Spending Over 10 Years Would Total A Half-Billion Dollars


February 03, 2012

The governor's plan to borrow more than $300 million over the next decade for public and subsidized housing raised hopes Thursday that rundown complexes such as Bowles Park in Hartford might get a second chance.

"This is what we need," June Downer, president of the Bowles Park Tenants Association, said. "We've had trouble keeping up the grounds, fixing the insides of apartments. Some of them are downright falling apart."

For years, Downer has been pressing for repairs: holes in apartment ceilings and walls; leaking plumbing in bathrooms and kitchens; and the stench that often wafts up from the basement.

"The smell hits you like a two-by-four," Downer said.

Deteriorating low- and moderate-income housing across the state some in such bad shape that they can't be lived in could get much needed renovations under Gov. Dannel P. Malloy's proposal.

The plan, which would require legislative and state bond commission approval, calls for $330 million in bonding over the next 10 years to renovate existing housing and boost new construction, expanding on a commitment of $130 million last year. Together, the funds would provide nearly $500 million over the next decade.

How the funds would be divided up across the state would be decided later, if Malloy's proposal is backed by the General Assembly. Democrat legislative leaders gave the plan a quick nod.

Malloy said the state has languished in its support of lower-cost, public and subsidized housing over the last 20 years.

"As many studies have shown, every dollar spent on affordable housing generates multiple times the amount of private economic activity," Malloy said. "Housing is going to be a key component of our success to get Connecticut moving again."

The proposal includes an increase of $30 million in bonding for each of the next ten years for public housing to make deteriorated and vacant units liveable again; another $20 million for new projects; another $12.5 million to revitalize housing for the elderly; and $1.5 million for rental assistance programs.

It is estimated that the housing initiative would create or retain 6,700 construction and other related jobs.

Malloy also is proposing a reorganization of the state's housing agencies in a new state Office of Housing within the state Department of Economic and Community Development to pull together the state efforts to promote housing options.

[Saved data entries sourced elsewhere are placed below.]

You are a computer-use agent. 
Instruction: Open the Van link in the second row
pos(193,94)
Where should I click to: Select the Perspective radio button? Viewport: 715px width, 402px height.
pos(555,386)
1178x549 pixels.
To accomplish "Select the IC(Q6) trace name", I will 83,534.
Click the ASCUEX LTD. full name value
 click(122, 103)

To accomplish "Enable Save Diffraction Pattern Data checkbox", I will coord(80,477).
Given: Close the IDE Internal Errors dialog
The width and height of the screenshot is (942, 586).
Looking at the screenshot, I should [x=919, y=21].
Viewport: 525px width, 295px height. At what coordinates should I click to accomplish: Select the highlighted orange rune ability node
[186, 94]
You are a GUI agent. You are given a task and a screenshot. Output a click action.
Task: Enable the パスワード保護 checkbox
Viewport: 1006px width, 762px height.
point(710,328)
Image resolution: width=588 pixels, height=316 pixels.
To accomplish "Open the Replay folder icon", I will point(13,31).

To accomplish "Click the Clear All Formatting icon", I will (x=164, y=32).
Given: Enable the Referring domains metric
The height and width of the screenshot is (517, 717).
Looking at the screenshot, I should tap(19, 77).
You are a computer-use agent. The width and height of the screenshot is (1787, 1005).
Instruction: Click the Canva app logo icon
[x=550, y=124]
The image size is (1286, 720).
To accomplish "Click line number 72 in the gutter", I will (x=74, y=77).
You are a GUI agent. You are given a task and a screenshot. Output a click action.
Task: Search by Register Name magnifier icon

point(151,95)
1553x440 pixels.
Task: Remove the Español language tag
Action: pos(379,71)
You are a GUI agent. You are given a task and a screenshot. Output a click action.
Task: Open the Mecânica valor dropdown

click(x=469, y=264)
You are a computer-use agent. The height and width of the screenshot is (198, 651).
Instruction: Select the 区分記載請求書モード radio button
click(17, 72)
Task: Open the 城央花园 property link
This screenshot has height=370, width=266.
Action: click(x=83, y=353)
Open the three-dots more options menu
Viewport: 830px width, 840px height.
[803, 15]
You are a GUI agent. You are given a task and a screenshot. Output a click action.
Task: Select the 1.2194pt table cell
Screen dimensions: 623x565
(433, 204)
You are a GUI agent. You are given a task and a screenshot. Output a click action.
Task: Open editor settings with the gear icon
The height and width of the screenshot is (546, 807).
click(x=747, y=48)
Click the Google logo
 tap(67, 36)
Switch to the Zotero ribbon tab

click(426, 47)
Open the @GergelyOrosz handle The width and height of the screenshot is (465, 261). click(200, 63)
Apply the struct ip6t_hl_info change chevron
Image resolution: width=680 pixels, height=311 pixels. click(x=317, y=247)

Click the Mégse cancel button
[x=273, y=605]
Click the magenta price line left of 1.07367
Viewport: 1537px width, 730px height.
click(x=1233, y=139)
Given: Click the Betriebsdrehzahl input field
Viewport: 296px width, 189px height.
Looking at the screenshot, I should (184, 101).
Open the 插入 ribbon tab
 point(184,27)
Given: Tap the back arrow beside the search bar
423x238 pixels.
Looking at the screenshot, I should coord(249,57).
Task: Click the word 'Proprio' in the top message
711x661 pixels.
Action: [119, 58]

The proposal was hailed by housing advocates Thursday who are pressing for more housing for residents of more modest means who are priced out of market-rate apartments and houses.

"It's very, very significant," said David Fink, policy director for The Partnership for Strong Communities, which seeks to end homelessness and expand options for housing. "Housing advocates have been saying for a long time that you need not only to create new affordable units but preserve what you already have."

Of the proposal, Fink added: "It's amazing and a long time coming."

Downer couldn't agree more. She's lived in Bowles Park, a 410-unit complex of two-story, garden-style apartments, for nearly 40 years, the last 24 in her current, 2-bedroom apartment.

Bowles Park wasn't always rundown as it is today, Downer said. She remembers a time when there were neatly trimmed hedges and flower gardens at front and back doors.

"Some people still try to keep it up, but it's hard," Downer said.

Downer said she is worried about the structural soundness of the brick buildings. Her own windows don't open and close as well as they once did, and she suspects the buildings are shifting. She also is concerned that leaking plumbing is leading to problems with mold behind bathroom walls.

Downer said the neighborhood has had its share of problems with drugs and vandalism over the years. She could have moved any number of times over the years.

"It's home here," Downer said. "I've been here so long. If you uprooted me, I'd have a heart attack."

Under Thursday's overcast skies, Bowles Park looked particularly empty. Some buildings had signs taped to them that they are "unfit for human occupany." Other buildings are boarded-up, and some are splashed with grafitti. Downer said the vacant buildings have been stripped of their plumbing.

Across the street from her apartment, there is a building with 12 apartments and just one tenant.

"It's like an abandoned city," Downer said. "A real ghost town."